Existing methods of uncertainty management in microgrids for energy scheduling can be categorized into three classes. The first class of methods formulates the energy management problem as a day-ahead scheduling problem, the solution to which is obtained by solving an offline deterministic problem using the tools of stochastic programming [9,10,11,12,13,14]. For the methods in this class, a sufficient number of operation scenarios are typically required as model inputs. Thus, the solution process can be computationally expensive. Furthermore, the effectiveness of such methods greatly relies on the representativeness of selective operation scenarios. For a small-scale microgrid, stochastic scenarios may not be able to capture time-changing conditions, as the typical loading profile is highly volatile and the aggregation effect vanishes. Robust optimization characterizes the second class of methods, which consider worst-case conditions in the presence of the highest forecasting error [15,16,17,18]. Although robust optimization can treat inherent operation uncertainties, the obtained scheduling solutions may be too conservative and uneconomic. The last class of methods includes the methods for energy scheduling in shorter periods of time, typically ranging from a few minutes to one hour. This is also known as real-time scheduling. Many approaches have been considered, for example, using online optimization algorithms [19,20,21] or model predictive control (MPC) [22,23,24]. These methods can timely adapt to the fast-changing operation conditions, while they still require the information on the future. In Section 3, we discuss MPC methodology for microgrid real-time applications.

Microgrid energy scheduling can be in general represented as an across-time correlation problem, in which the future conditions are considered as necessary inputs. Obviously, the above-mentioned approaches naturally lead to proactive decisions based on the forecasting information, the applicability of which is passively restricted by the forecasting accuracy. In this sense, prediction-independent scheduling approaches are of high interest to small-scale microgrid applications.

The concept of “perfect dispatch” (PD) has been firstly proposed in the initiative of PJM interconnection to improve the real-time performance of power grids, which refers to the least production cost commitment and dispatch solution by assuming full knowledge of future conditions and decisions [25]. PD performs retrospective direct optimization by spanning the entire dispatching horizon of interest. Unfortunately, PD cannot be fully implemented in real applications because weather conditions cannot be perfectly forecasted. However, PD solutions can provide some useful information for scheduling. Inspired by this, a competitive microgrid scheduling algorithm, CHASE, is firstly proposed in [26, 27]. Using this algorithm, online decisions are made by tracking the underlying PD solutions in a retroactive manner.

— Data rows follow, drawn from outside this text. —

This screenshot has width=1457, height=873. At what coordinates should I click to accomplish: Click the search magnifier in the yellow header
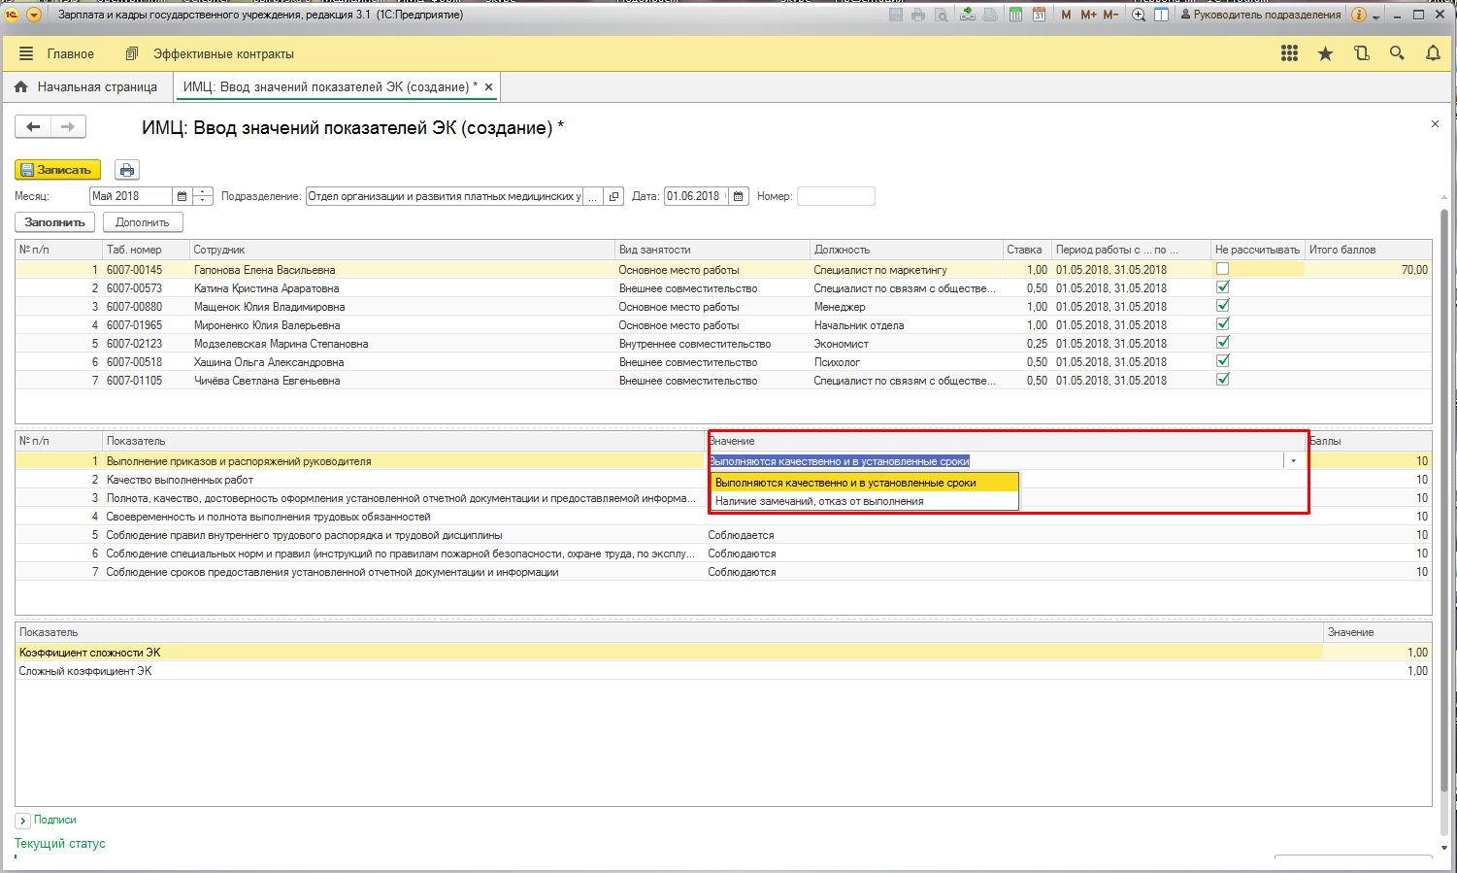tap(1397, 54)
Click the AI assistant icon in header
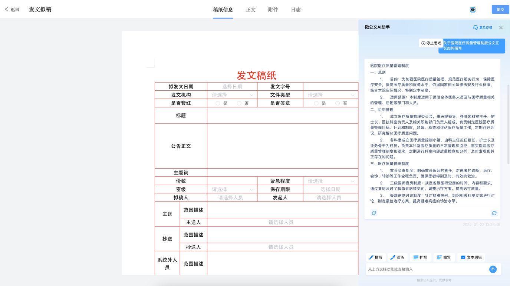This screenshot has height=286, width=510. tap(473, 10)
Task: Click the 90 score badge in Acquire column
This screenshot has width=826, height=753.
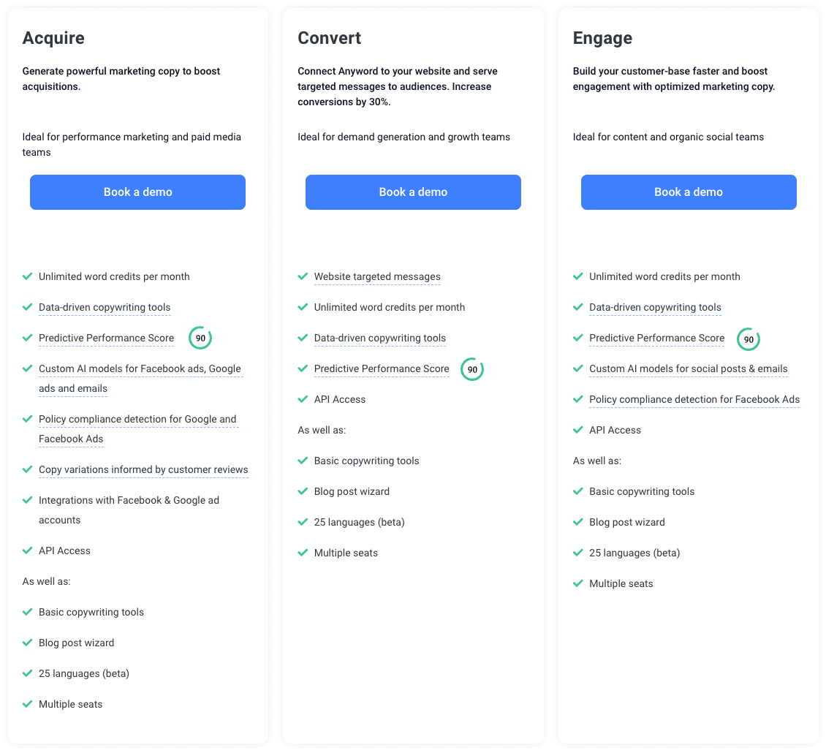Action: coord(200,338)
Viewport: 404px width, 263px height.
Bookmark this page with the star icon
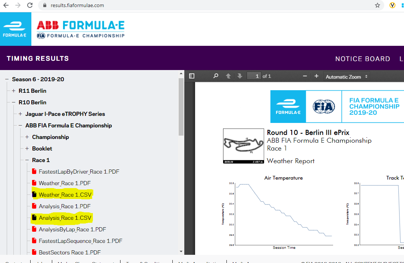tap(378, 5)
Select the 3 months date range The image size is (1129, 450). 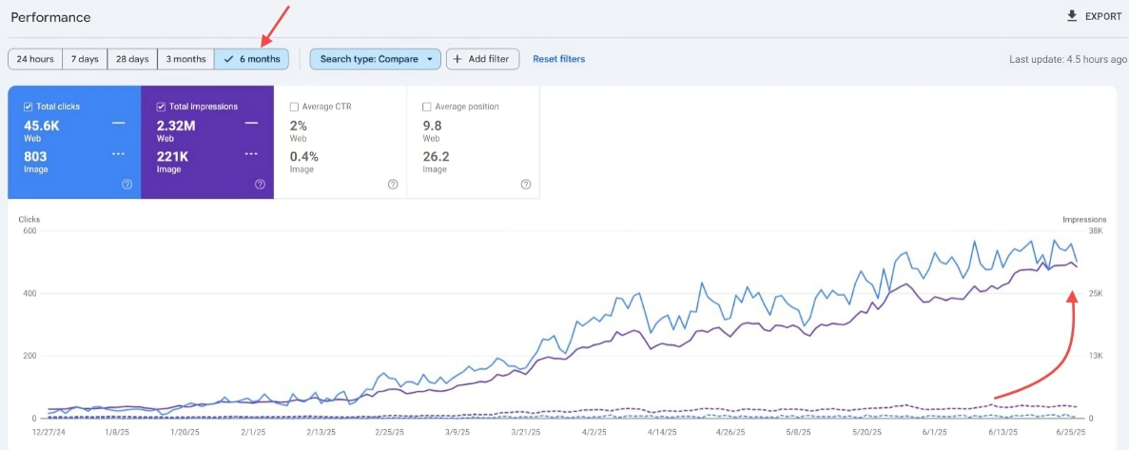pos(185,59)
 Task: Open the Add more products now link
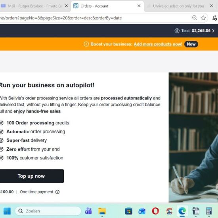click(x=158, y=44)
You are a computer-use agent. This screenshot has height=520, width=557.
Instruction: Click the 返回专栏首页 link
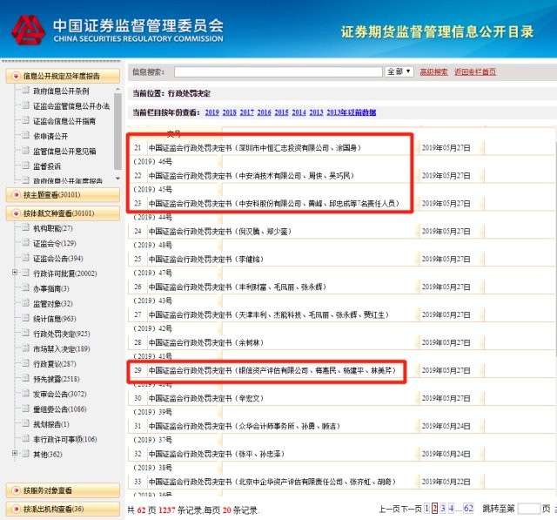(475, 71)
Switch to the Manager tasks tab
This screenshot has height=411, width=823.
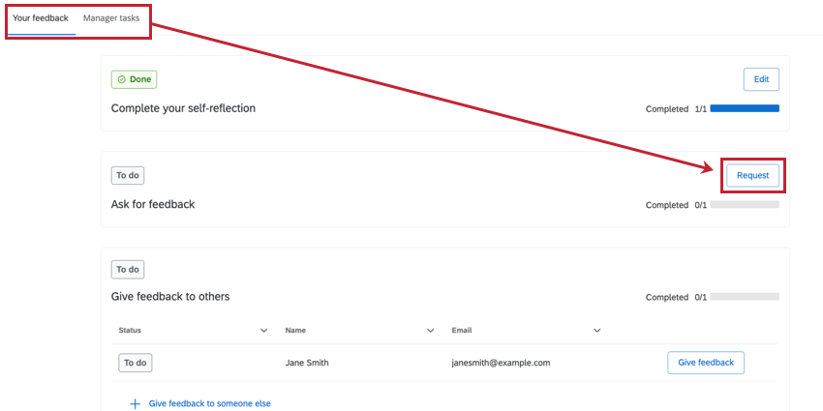pos(113,18)
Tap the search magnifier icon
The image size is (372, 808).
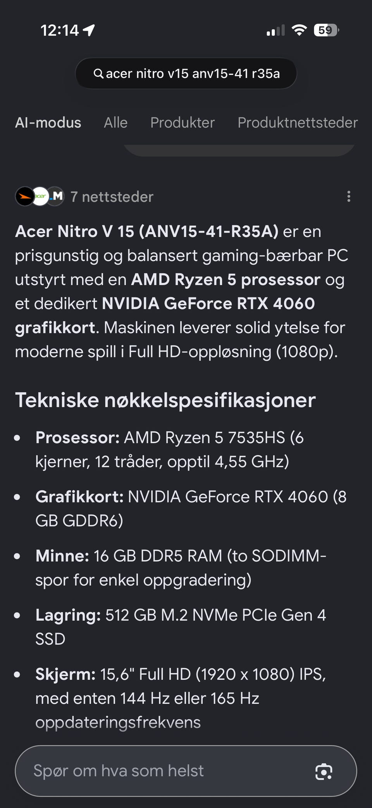tap(98, 74)
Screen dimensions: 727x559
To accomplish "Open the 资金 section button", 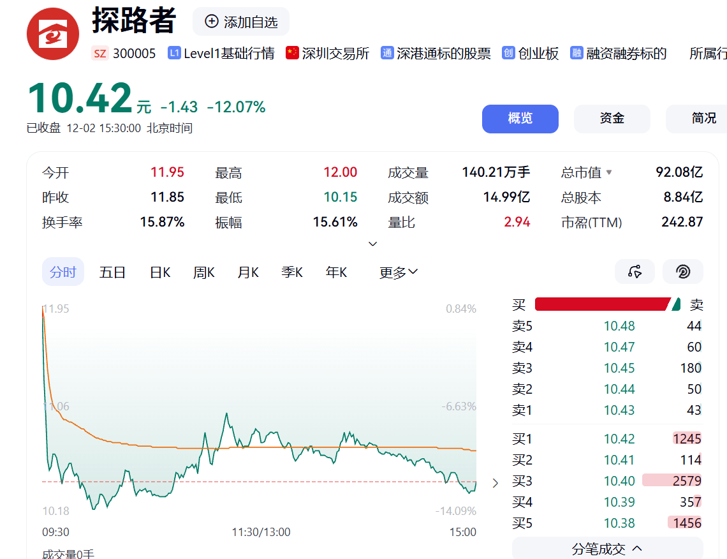I will (x=612, y=119).
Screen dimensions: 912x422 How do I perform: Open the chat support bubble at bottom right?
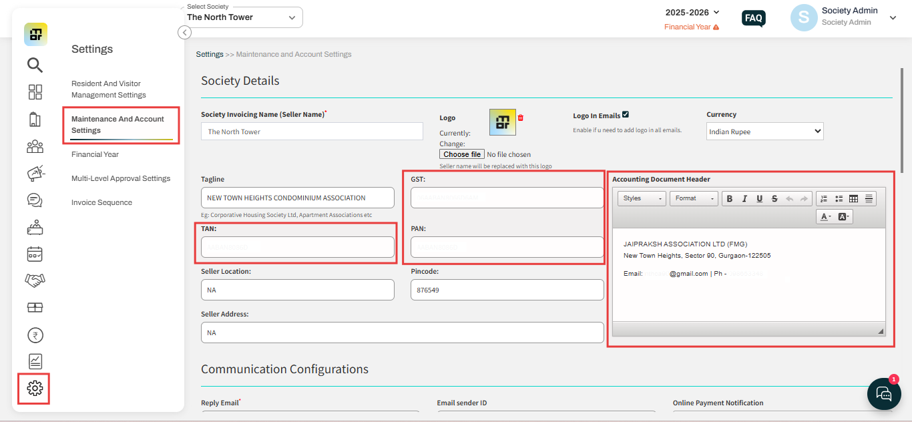click(884, 393)
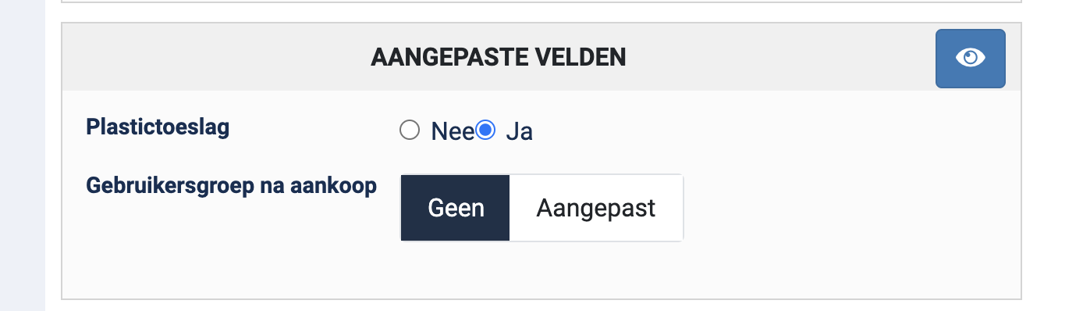The image size is (1083, 311).
Task: Click the blank header area left of title
Action: (216, 57)
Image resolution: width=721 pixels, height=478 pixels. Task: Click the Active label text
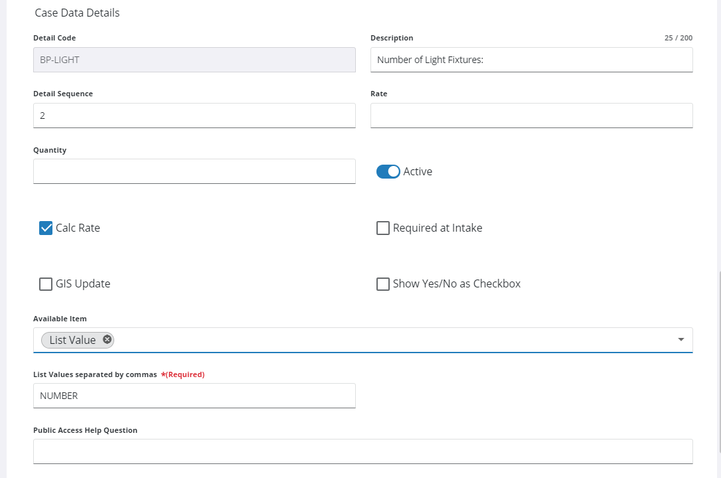[x=418, y=171]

Distinguished from proactive approaches, the CHASE algorithm relies on no future information while the scheduling performance has a strong guarantee. In a pioneering work described in [26,27,28], the foundation is laid and a new direction is suggested for managing microgrid operation uncertainties based on the theoretical performance guarantee. Based on CHASE, rCHASE and iCHASE are proposed in [29] to further determine the advantages of randomization and interval prediction for microgrid scheduling. Normally, the CHASE algorithm is designed for applications to single or multiple homogeneous local generators. In this paper, we describe a general retrospection-inspired scheduling algorithm, hCHASE, which complements and extends the CHASE algorithm by extending the applicability to scheduling multiple heterogeneous generators.

2 System model and problem formulation

We consider a small-scale microgrid as a single-bus system comprising of multiple local generators, renewables, and an aggregated load. This system connects to an external grid, which can complement power imbalance of the microgrid in a due course. The system model is shown in Fig. 1.

Fig. 1
figure 1

Microgrid system

In this paper, the microgrid energy scheduling problem is formulated based on the following assumptions:

  1. 1)

    The microgrid system operates in a self-sustained manner. The power mismatch between scheduled power and system net load is met by the external grid.

  2. 2)

    Renewable generators, including solar PV and wind turbines, are free-running and non-dispatchable.

  3. 3)

    The microgrid system operates in a time-slotted manner. Dispatch orders are periodically sent to dispatchable units at the beginning of each time slot and take effect without time delay.

  4. 4)

    We deploy a steady-state energy model assuming the generation output of local generators, renewables, and load demand at each time slot to be constant.

  5. 5)

    Renewable generation and electrical load demand are merely predictable at a certain accuracy rate d. Section 2.1 provides the mathematical model of renewable forecasting. Day-ahead forecasting of the system net load is difficult at a satisfactory accuracy rate, while a general trend can be obtained as a model input. This assumption is reasonable based on the state-of-the-art forecasting techniques of renewables and residential load [30, 31].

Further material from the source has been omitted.